Jakarta, mediaperkebunan.id – Sebagai produsen minyak kelapa sawit terbesar di dunia, Indonesia memiliki peran strategis dalam rantai pasok global. Industri ini berkontribusi sekitar 3,5% terhadap PDB nasional dan memberikan lapangan kerja bagi lebih dari 18 juta orang. Namun, sektor kelapa sawit menghadapi tantangan besar terkait keberlanjutan, terutama dalam memenuhi standar global yang terus berkembang, seperti Regulasi Deforestasi Uni Eropa (EUDR) yang akan mulai diterapkan pada 2026.
Regulasi ini mewajibkan kepatuhan terhadap aspek ketelusuran, pengelolaan kebun tanpa deforestasi, serta pemenuhan uji tuntas. Meski penerapannya ditunda dari 2025 ke 2026, industri kelapa sawit Indonesia tetap harus bersiap, terutama dalam memperkuat peran smallholders. Dengan kepemilikan 40% dari total luas perkebunan sawit di Indonesia, smallholders menjadi faktor kunci dalam peningkatan produksi dan produktivitas.
Namun, mereka juga menjadi kelompok yang paling terdampak oleh EUDR. Oleh karena itu, dibutuhkan kerja sama berbagai pemangku kepentingan dalam mendukung smallholders melalui kebijakan tata kelola, regulasi, teknologi, serta akses data dan pembiayaan.
Sebenarnya, minyak sawit bukanlah penyebab utama deforestasi. Sejarah mencatat bahwa deforestasi sudah terjadi jauh sebelum industri sawit berkembang, akibat kebijakan konsesi hutan pada 1970-an dan berbagai kebijakan lain yang kurang tepat. Justru, industri kelapa sawit berperan dalam mengoptimalkan lahan terdegradasi akibat praktik kehutanan yang tidak sesuai standar dengan mengalihkannya menjadi lahan produktif.
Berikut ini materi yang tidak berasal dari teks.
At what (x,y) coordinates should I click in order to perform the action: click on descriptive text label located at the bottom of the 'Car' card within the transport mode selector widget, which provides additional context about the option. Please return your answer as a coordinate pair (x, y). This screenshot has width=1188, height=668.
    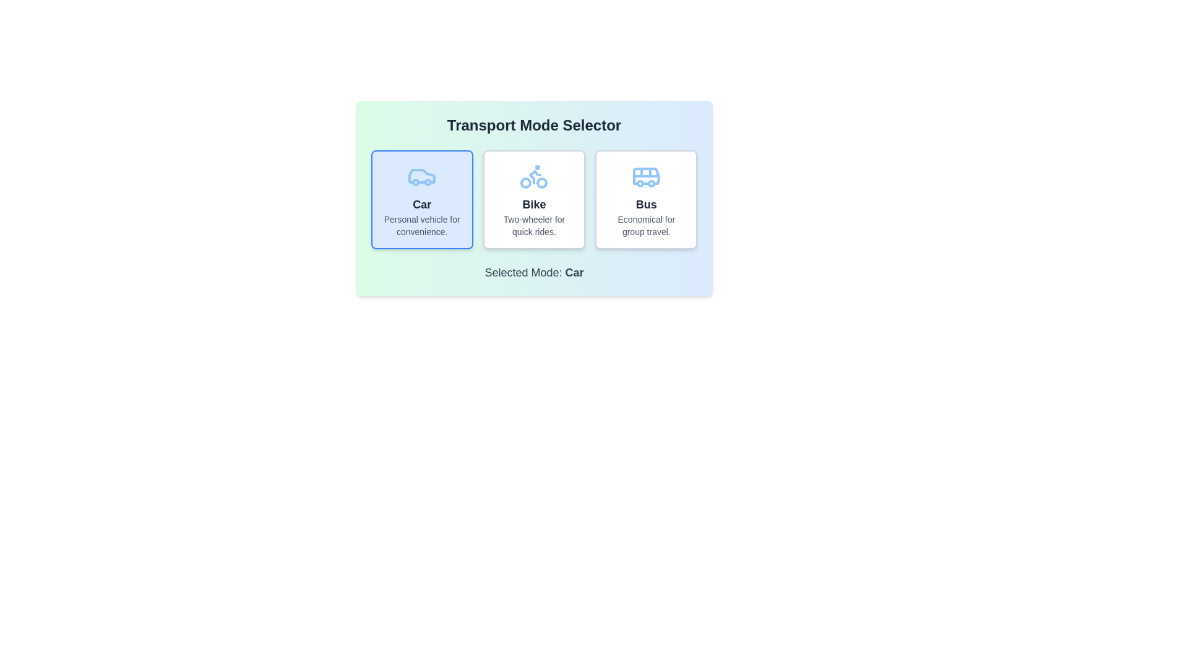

Maka, implementasi EUDR seharusnya tidak memberlakukan kebijakan yang tidak adil bagi negara produsen minyak sawit seperti Indonesia. Jika regulasi ini mengandung unsur regulatory imperialism, maka pendekatan yang lebih kooperatif perlu diterapkan, baik oleh Komisi Eropa maupun Indonesia guna menjaga daya saing minyak sawit Indonesia di pasar global termasuk Uni Eropa. Langkah ini penting untuk memastikan keberlanjutan industri kelapa sawit dalam jangka panjang.
Berdasarkan diskusi dalam Dialog Kolaboratif yang diadakan dalam rangka Indonesia Economic Summit (IES) 2025, Indonesia masih memiliki peluang besar untuk memimpin industri sawit berkelanjutan. Dengan menyeimbangkan peran industri sawit bagi pertumbuhan ekonomi nasional serta kelestarian lingkungan, Indonesia dapat tetap menjadi pemain utama yang kompetitif dan bertanggung jawab dalam sektor ini.
Acara IES 2025 diselenggarakan oleh Global Alliance for a Sustainable Planet (GASP), Indonesian Business Council (IBC), dan Indonesia Palm Oil Strategic Studies (IPOSS), dan mempertemukan 60 tokoh penting dari berbagai sektor, termasuk pemerintah, dunia usaha, dan mitra strategis. Diskusi ini membahas berbagai peluang kolaborasi dan investasi guna mendukung pengembangan industri sawit yang lebih berkelanjutan di Indonesia.